▸ Activities:
(a) In the message about blast report parsing, why was each_accession_number added to HitI?
(b) Carry on the message about blast report parsing from the point where it stops.

___ Text section ___

[Bioperl-l] blast report parsing addition(s)

Jason Stajich jason@cgt.mc.duke.edu
Mon, 11 Nov 2002 10:10:31 -0500 (EST)


Nice work Mat! - Will give it a walkthrough this week.

-jason

On Mon, 11 Nov 2002, Wiepert, Mathieu wrote:

> Hi,
>
> I changed the way accession numbers are parsed from the blast reports.  In some cases the locus was actually being grabbed, not the accession number.  I added a locus method to HitI, in case anyone wanted the locus.
>
> I also added something called each_accession_number to HitI.  This was to get all the accession numbers from the description.  I was finding that I needed all the accession numbers to help me categorize things, or organize my hits.  Something to parse hits that look like:
>
> >ref|NP_065733.1| (NM_020682) Cyt19 protein; likely ortholog of rat methyltransferase
>            Cyt19; S-adenosylmethionine:arsenic (III)

___ Supplied data ___

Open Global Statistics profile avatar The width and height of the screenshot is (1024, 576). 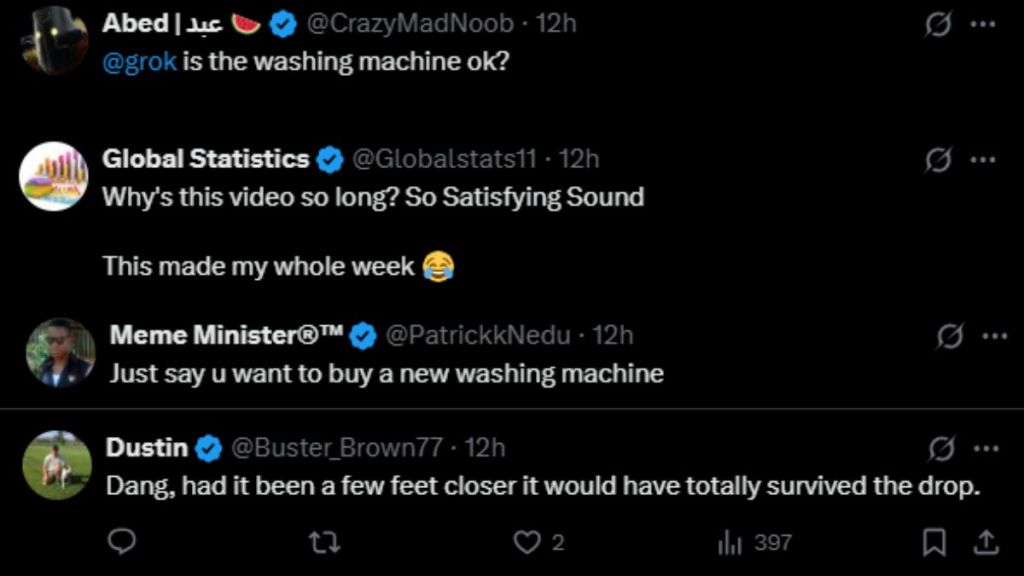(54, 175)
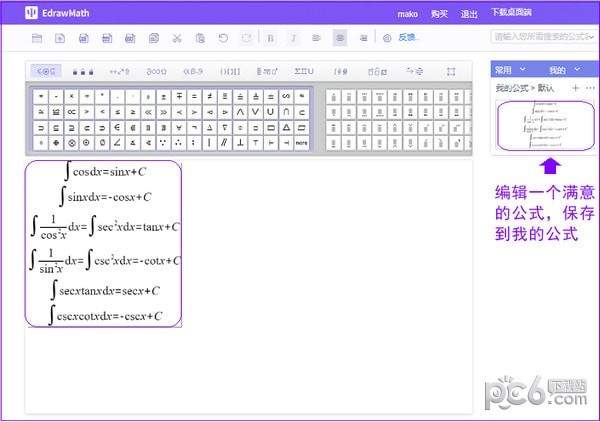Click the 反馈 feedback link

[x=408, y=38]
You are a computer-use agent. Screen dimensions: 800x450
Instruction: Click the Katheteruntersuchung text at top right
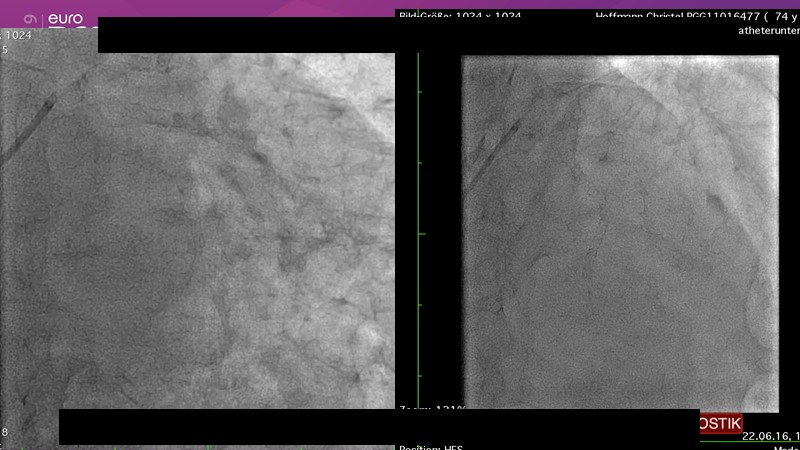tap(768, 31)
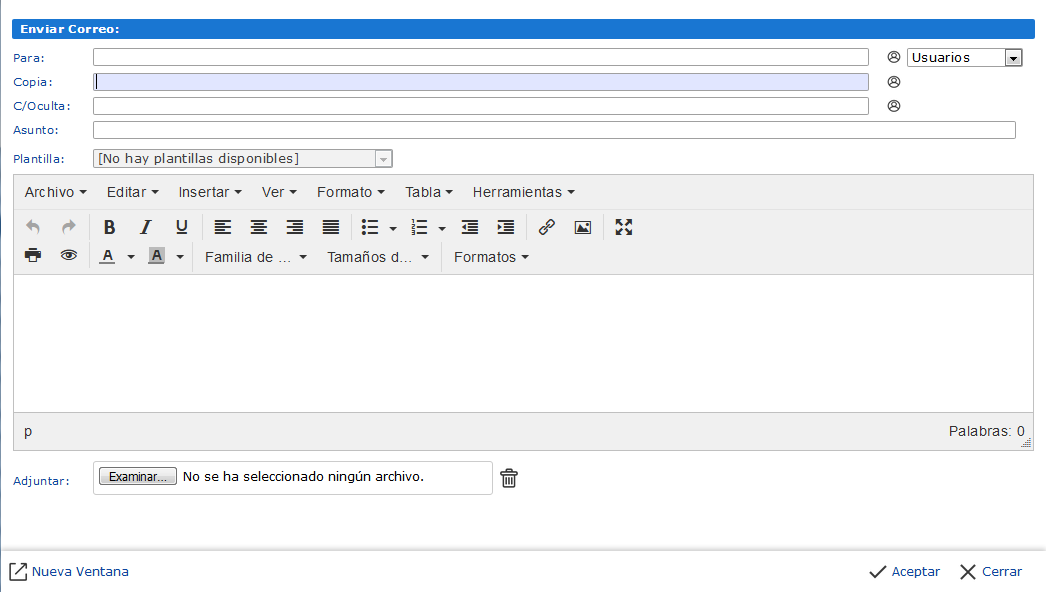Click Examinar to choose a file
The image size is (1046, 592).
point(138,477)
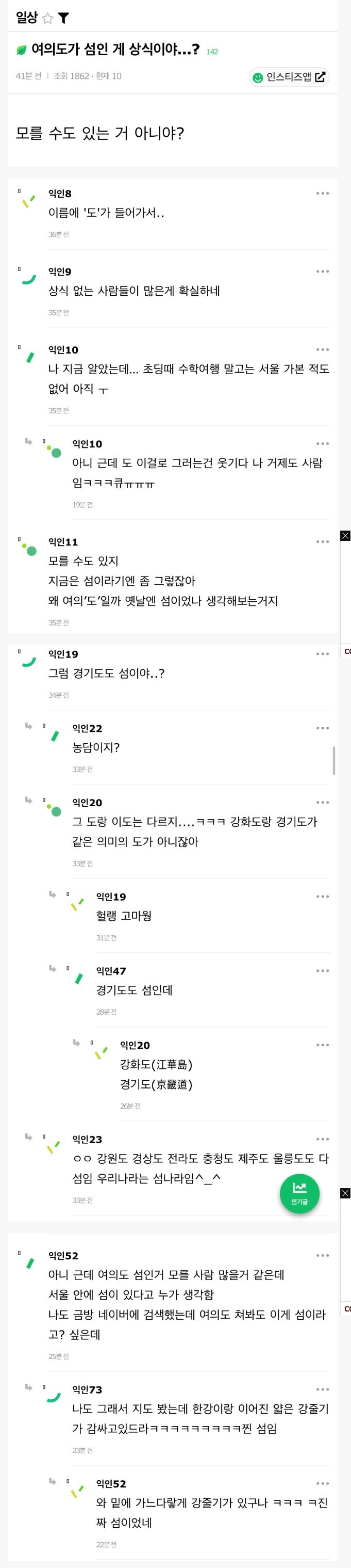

___

▸ Answer list:
(a) It was added to get all the accession numbers from the description. The writer needed all of them to help categorize or organize the hits.

(b)
>            methyltransferase [Homo sapiens]
>  pir||T14789 hypothetical protein DKFZp586L0724.1 - human
>  emb|CAB53709.1| (AL110271) hypothetical protein [Homo sapiens]
>  gb|AAG09731.1|AF226730_1 (AF226730) Cyt19 [Homo sapiens]
>  gb|AAH01726.1|AAH01726 (BC001726) Similar to DKFZP586L0724 protein [Homo sapiens]
>
> They are implemented in GenericHit.
>
>
> Something like
> my $locus = $hit->locus;
> my @accnums = $hit->each_accession_number;
> foreach my $a (@accnums) {
>   print "\tHit Accnums: ", $a , "\n";
> }
>
> For each_accession_number, the first one in the list is always the accession number returned by $hit->accession().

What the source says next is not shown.